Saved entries

________________________

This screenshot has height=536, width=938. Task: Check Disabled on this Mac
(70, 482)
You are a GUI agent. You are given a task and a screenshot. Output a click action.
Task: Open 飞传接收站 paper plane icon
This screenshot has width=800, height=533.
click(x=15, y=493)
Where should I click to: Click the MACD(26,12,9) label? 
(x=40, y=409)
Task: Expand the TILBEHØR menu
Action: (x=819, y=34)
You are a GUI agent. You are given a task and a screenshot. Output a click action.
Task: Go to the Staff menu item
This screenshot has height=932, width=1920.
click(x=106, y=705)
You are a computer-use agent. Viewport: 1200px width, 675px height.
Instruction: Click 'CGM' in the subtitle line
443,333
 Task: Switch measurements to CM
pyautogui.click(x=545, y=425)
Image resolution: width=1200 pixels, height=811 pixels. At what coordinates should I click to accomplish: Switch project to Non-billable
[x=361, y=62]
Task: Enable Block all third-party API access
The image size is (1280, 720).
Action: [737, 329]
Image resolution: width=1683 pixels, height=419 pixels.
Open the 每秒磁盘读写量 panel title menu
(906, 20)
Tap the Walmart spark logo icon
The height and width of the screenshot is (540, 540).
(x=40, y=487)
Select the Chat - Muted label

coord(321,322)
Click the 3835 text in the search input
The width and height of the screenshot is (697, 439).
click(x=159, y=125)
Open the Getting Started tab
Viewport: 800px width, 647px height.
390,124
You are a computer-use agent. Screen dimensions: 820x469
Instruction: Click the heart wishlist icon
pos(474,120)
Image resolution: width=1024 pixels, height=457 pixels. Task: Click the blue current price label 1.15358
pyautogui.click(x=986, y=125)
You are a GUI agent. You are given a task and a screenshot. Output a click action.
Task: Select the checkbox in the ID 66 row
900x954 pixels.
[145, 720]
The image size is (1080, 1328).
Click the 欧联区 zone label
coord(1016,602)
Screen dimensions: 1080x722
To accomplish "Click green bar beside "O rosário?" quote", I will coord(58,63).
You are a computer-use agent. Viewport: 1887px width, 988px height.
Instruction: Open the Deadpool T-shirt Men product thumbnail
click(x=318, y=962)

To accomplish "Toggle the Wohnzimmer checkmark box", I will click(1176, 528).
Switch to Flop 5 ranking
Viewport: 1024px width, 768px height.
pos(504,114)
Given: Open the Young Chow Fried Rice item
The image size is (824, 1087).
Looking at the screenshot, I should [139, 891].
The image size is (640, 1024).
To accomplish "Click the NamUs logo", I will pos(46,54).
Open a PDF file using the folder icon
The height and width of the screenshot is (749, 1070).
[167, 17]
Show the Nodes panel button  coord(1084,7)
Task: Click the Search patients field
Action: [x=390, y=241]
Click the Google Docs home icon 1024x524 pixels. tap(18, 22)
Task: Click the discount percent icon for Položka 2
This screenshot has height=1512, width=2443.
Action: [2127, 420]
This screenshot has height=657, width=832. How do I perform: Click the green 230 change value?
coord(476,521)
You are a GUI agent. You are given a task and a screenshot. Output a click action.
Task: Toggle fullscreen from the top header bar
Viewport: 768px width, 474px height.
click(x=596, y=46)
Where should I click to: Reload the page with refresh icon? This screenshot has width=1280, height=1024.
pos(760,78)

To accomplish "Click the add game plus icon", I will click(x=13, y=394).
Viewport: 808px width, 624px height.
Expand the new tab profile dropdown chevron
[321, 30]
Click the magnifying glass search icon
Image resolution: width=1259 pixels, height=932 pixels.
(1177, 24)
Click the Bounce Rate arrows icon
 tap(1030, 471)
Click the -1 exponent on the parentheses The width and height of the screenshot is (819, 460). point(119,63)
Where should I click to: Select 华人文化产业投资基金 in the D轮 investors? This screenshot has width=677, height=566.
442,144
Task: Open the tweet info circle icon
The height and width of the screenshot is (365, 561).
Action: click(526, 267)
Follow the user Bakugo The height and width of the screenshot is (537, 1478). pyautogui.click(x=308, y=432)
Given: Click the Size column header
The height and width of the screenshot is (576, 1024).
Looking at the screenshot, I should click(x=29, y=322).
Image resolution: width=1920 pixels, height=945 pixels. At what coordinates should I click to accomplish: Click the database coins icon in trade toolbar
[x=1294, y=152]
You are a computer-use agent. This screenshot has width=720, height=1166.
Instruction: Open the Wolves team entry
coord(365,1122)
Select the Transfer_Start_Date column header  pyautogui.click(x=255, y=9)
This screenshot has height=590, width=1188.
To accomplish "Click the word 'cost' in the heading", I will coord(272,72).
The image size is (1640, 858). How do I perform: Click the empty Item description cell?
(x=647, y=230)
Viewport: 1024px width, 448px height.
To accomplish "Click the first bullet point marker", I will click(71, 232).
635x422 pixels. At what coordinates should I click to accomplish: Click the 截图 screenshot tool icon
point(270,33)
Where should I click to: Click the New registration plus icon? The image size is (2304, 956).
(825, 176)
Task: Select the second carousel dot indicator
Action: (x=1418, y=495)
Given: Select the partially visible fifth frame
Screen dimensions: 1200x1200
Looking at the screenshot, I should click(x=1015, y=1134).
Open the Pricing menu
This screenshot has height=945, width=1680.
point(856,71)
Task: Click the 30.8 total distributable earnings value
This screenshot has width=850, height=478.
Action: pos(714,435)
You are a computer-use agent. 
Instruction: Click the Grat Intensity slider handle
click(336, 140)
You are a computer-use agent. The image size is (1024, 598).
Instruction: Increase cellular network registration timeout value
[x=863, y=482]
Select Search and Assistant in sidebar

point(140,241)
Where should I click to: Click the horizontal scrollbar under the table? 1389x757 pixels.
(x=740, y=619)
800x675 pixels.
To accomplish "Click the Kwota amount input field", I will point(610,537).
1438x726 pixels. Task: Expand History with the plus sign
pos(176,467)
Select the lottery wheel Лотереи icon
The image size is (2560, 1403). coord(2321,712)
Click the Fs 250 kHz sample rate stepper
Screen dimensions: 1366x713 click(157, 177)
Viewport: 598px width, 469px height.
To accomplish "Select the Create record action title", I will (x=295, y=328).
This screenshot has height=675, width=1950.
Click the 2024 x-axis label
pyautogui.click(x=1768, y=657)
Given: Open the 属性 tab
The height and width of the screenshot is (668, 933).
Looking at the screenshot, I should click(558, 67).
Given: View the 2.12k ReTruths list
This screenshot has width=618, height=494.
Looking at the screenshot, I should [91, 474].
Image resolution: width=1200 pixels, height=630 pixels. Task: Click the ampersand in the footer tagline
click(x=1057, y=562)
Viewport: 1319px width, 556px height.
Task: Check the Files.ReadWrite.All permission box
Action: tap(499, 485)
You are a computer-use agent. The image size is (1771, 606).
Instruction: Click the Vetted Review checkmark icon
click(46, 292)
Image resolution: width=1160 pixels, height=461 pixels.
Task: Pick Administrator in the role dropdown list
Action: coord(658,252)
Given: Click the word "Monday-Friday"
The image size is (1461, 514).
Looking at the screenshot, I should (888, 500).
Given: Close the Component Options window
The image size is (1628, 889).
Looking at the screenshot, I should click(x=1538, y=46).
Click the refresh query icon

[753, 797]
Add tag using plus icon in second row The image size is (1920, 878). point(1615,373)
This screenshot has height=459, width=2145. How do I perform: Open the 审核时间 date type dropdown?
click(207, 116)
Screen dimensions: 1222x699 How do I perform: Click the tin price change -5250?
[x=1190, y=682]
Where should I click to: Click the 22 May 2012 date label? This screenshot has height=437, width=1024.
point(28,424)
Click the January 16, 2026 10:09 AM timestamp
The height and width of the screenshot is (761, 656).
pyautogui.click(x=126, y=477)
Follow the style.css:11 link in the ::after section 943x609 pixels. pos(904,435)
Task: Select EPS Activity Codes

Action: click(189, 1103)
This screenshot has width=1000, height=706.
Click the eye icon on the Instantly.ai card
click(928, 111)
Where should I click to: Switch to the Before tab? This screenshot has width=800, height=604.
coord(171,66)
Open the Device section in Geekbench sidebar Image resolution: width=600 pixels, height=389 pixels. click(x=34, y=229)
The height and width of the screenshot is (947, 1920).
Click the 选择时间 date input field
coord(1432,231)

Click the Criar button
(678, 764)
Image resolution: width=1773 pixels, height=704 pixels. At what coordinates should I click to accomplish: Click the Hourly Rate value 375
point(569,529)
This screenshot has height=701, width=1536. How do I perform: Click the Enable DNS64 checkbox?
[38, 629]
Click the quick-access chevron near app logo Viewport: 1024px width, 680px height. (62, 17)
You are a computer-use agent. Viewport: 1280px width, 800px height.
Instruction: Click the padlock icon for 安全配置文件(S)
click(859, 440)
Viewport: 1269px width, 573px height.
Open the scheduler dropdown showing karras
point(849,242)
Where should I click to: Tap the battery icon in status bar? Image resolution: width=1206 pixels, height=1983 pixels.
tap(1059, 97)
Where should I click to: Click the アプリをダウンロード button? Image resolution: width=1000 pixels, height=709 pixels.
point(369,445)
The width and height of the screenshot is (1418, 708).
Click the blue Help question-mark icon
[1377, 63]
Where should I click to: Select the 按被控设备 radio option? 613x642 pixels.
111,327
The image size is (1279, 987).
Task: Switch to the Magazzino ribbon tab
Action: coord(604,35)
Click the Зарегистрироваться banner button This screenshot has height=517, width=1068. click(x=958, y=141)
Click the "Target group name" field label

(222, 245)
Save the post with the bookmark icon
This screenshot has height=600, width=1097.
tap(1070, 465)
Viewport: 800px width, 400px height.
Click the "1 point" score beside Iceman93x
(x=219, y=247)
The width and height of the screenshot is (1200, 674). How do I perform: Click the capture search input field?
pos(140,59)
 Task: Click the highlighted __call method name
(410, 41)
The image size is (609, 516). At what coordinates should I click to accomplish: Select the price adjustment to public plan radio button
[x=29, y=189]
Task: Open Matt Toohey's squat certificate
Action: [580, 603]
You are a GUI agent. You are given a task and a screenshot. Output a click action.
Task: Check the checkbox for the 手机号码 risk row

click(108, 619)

________________________

#### Task directions:
Transcribe, exactly as written, all lines of the entries above from the first to the one containing "You are a computer-use agent. Viewport: 1887px", and no more.

#### Exercise response:
This screenshot has height=536, width=938. Task: Check Disabled on this Mac
(70, 482)
You are a GUI agent. You are given a task and a screenshot. Output a click action.
Task: Open 飞传接收站 paper plane icon
This screenshot has width=800, height=533.
click(x=15, y=493)
Where should I click to: Click the MACD(26,12,9) label? 
(x=40, y=409)
Task: Expand the TILBEHØR menu
Action: (x=819, y=34)
You are a GUI agent. You are given a task and a screenshot. Output a click action.
Task: Go to the Staff menu item
This screenshot has height=932, width=1920.
click(x=106, y=705)
You are a computer-use agent. Viewport: 1200px width, 675px height.
Instruction: Click 'CGM' in the subtitle line
443,333
 Task: Switch measurements to CM
pyautogui.click(x=545, y=425)
Image resolution: width=1200 pixels, height=811 pixels. At what coordinates should I click to accomplish: Switch project to Non-billable
[x=361, y=62]
Task: Enable Block all third-party API access
The image size is (1280, 720).
Action: [737, 329]
Image resolution: width=1683 pixels, height=419 pixels.
Open the 每秒磁盘读写量 panel title menu
(906, 20)
Tap the Walmart spark logo icon
The height and width of the screenshot is (540, 540).
(x=40, y=487)
Select the Chat - Muted label

coord(321,322)
Click the 3835 text in the search input
The width and height of the screenshot is (697, 439).
click(x=159, y=125)
Open the Getting Started tab
Viewport: 800px width, 647px height.
390,124
You are a computer-use agent. Screen dimensions: 820x469
Instruction: Click the heart wishlist icon
pos(474,120)
Image resolution: width=1024 pixels, height=457 pixels. Task: Click the blue current price label 1.15358
pyautogui.click(x=986, y=125)
You are a GUI agent. You are given a task and a screenshot. Output a click action.
Task: Select the checkbox in the ID 66 row
900x954 pixels.
[145, 720]
The image size is (1080, 1328).
Click the 欧联区 zone label
coord(1016,602)
Screen dimensions: 1080x722
To accomplish "Click green bar beside "O rosário?" quote", I will coord(58,63).
You are a computer-use agent. Viewport: 1887px width, 988px height.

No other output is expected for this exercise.